抜粋文章
○ ○ ○ ○ ○ ○ ○
「怖い絵展」に行った。
美術展は最初と最後が混むというが、近頃は開催中、ず~~っと混雑してて、結局最終日になった。
すごく寒い日で、それで外で待つのだから、風が痛かった。待ち時間、3時間以上。
そもそも「怖い絵展」を、たとえば本屋の栞とか駅の広告看板とかそこかしこで目にしたが、
観に行こうと思ったのは、テレビだった。
観終わってから思うのだが、その番組は、かなり独断的にセンセーショナルに煽って、過剰に解釈づけしていて、
展覧会の音声ガイドにない解釈まで加えていた。
たとえば、今回の目玉である、レディージェーンの処刑、には、
「当時は処刑にあう人の服は黒なのだが、画家はあえてそれを白に換え、潔白を表現したかった」とか、
切り裂きジャックの部屋、では、
「細部まで描かれているにもかかわらず、人物は誰も描かれていない。
こんなに部屋の中を詳しくて、人がいないってことは、これは画家が犯人だ」で、どこのテレビ局だったかな?
○ ○ ○ ○ ○ ○ ○
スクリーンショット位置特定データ
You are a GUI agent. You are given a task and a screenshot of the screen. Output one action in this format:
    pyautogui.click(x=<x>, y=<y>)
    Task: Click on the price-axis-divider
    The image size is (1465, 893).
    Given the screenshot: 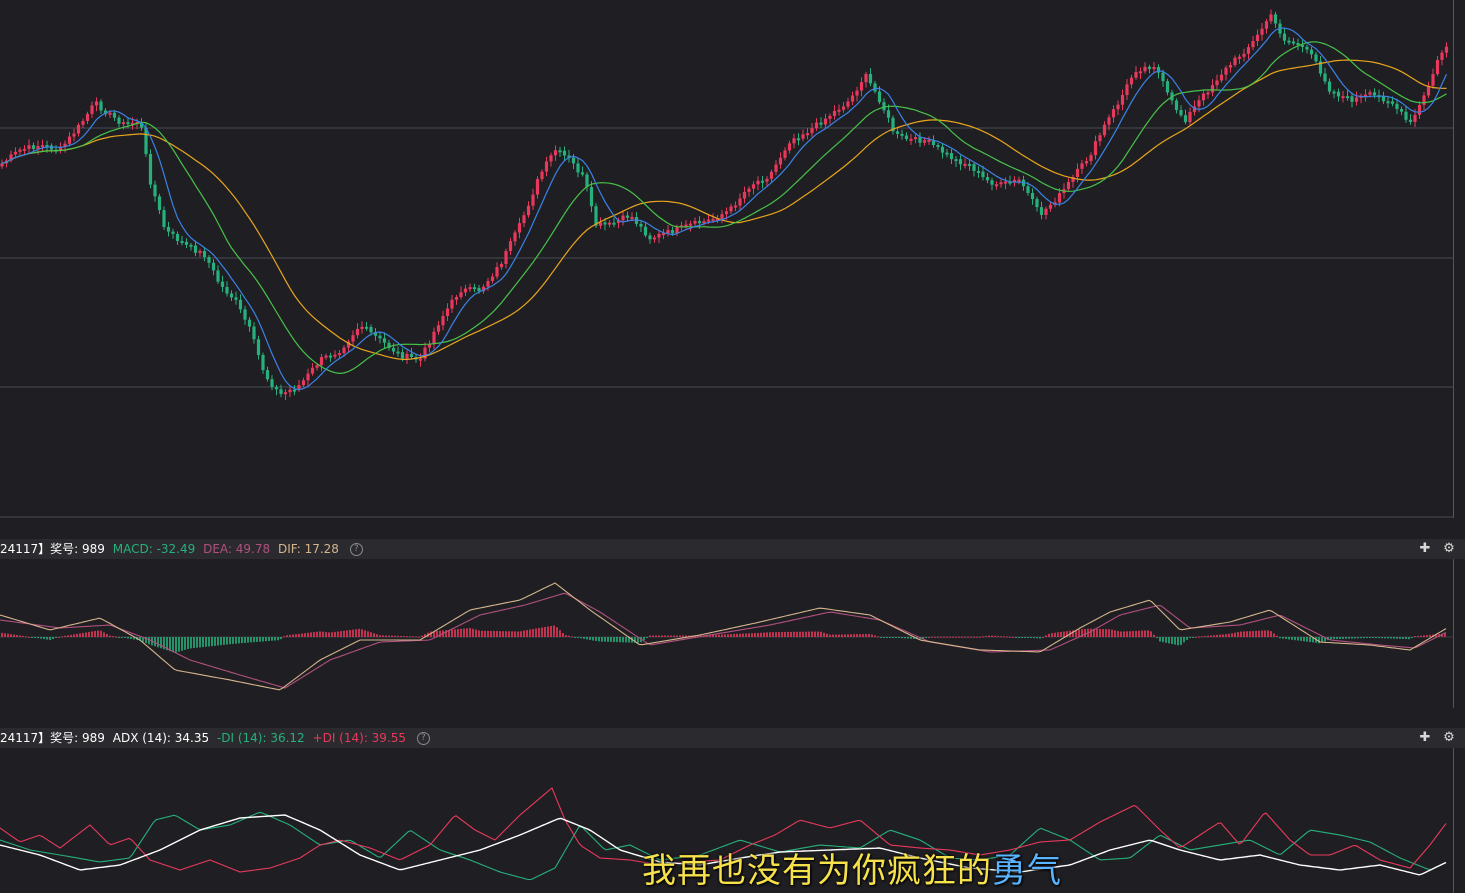 What is the action you would take?
    pyautogui.click(x=1454, y=259)
    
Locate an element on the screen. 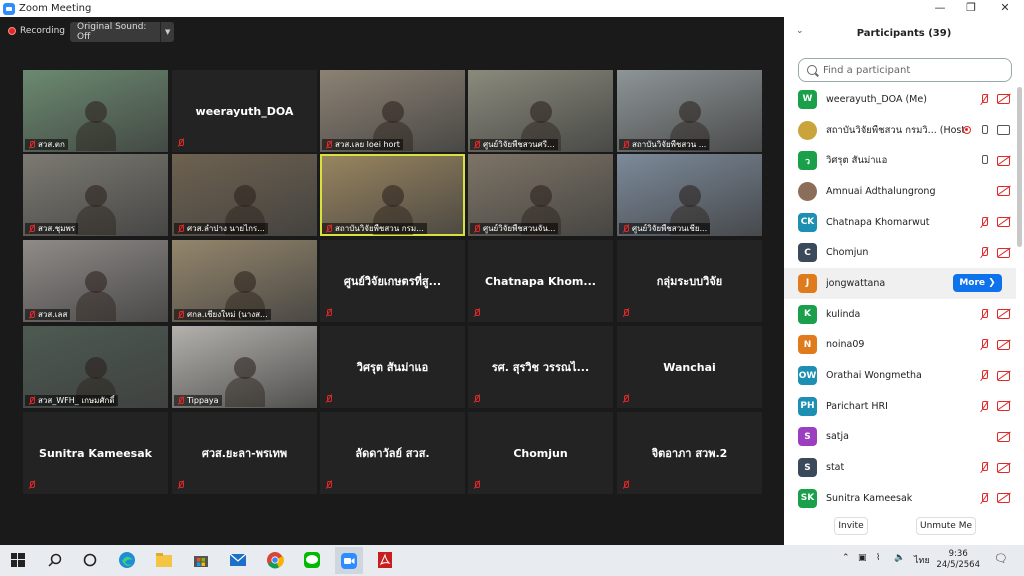  name-tile: Chomjun is located at coordinates (540, 453).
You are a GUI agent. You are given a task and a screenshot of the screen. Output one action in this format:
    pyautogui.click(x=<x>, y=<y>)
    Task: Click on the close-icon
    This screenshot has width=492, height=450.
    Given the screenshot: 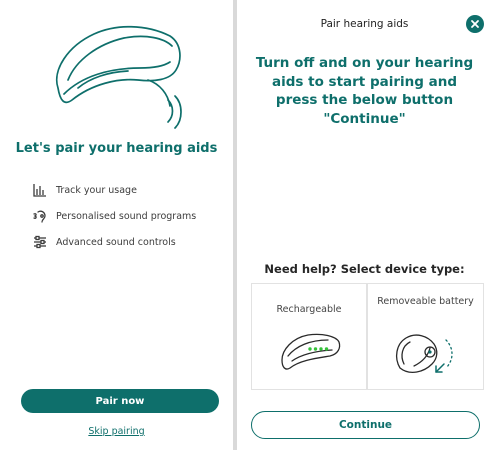 What is the action you would take?
    pyautogui.click(x=475, y=24)
    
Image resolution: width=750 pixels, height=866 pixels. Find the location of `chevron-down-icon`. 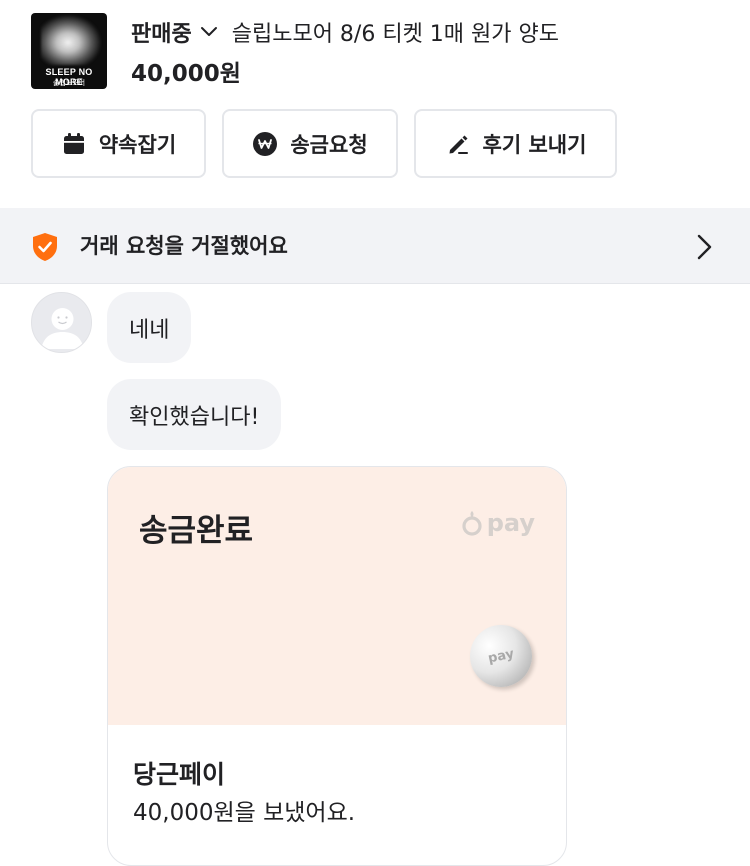

chevron-down-icon is located at coordinates (209, 32).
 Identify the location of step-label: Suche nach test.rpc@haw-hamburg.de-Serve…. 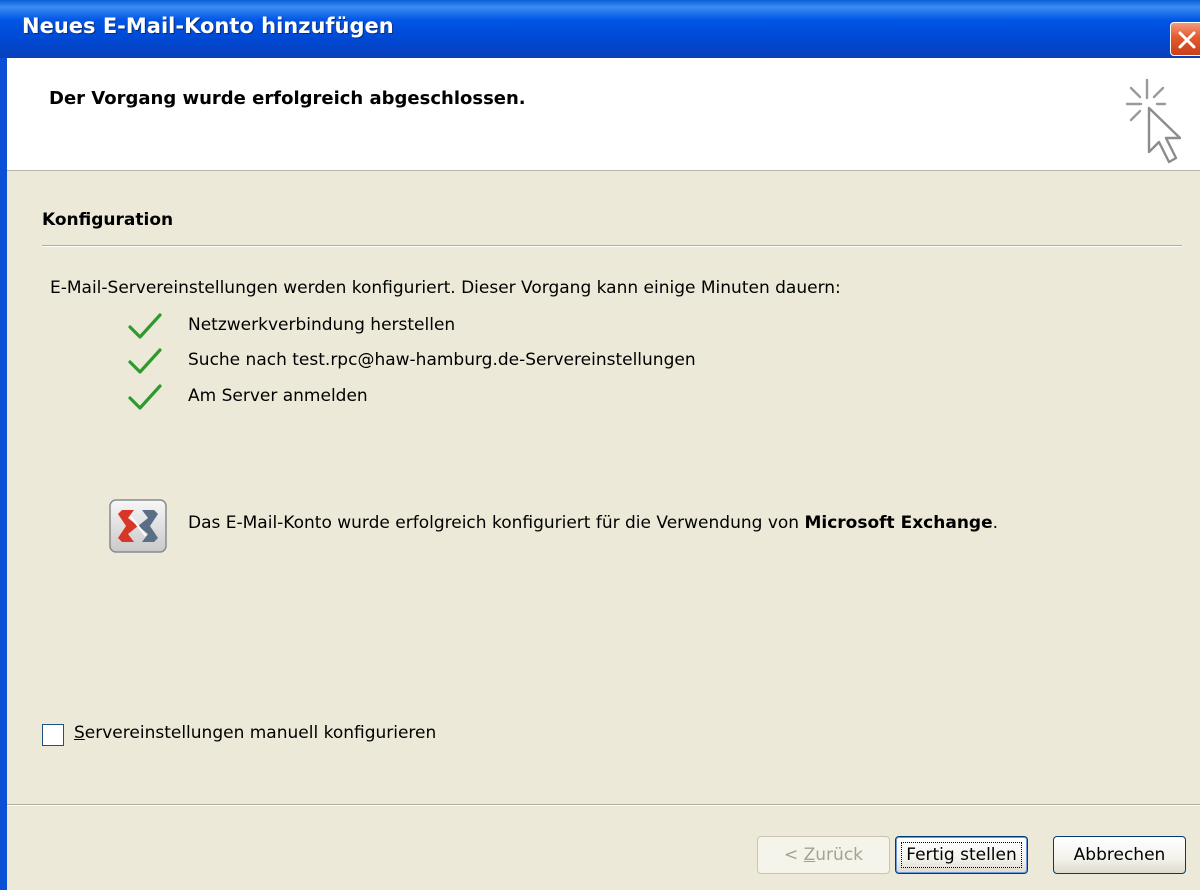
○ ○ ○ ○ ○ ○ ○
課題の目的
「怖い絵展」の鑑賞記を、最後の文のあとから書き続けること。

記述回答
おかげで僕はこの2枚を主に観るつもりで行ったのだが、行くまで知らなかったのだが、
ずっと観たかった、フューゼリの「夢魔」があって、それを観て帰って来たようなものだ。
昔、東京プロレスが旗揚げされた時、客は「豊登、を見に行って、猪木を観て帰って来た」というのと似てる。
…本当に似てるか?
下が、診察室の本棚の、フューゼリの「夢魔」。
「怖い絵展」というのは、何も、怪異とか猟奇とかグロテスクな絵画展ではない。
むしろ、そういう怖い絵は少ない。
日本の学校教育は、美術は感じなさい、と教えるが、その背景にある画家や作品の何かを知った方が、
鑑賞する時により味わいが深まるというアンチテーゼが趣旨。
会は怖さを6つのキーワードを切り口に分けていて、僕はポストカードを買って来たから、
そのテーマに沿って紹介して行きましょう。
まずは、第1章:神話と聖書。
ウオーターハウスの「オデュッセウスに杯を差し出すキルケー」。
キルケーは近づく男を歓待すると見せかけて魔術で豚に変えてしまう魔女です。
鏡の右側にオデュッセウスが写っています。
鏡の左や右の足下にいる豚は一足先に犠牲になった部下です。
でも、後々、この二人、付き合うらしいっすよ。
セイレーンは、サイレン(警報)の語源になった海の魔女。
半人半鳥または半人半魚の姿で、美声で船乗りを混乱させて、船を沈める。
日本海側の排他的経済水域に、セイレーンがいればいいのにね。北、対策。
下は、半人半魚のセイレーン。船の柱に繋がれてるのは、オデュッセウス。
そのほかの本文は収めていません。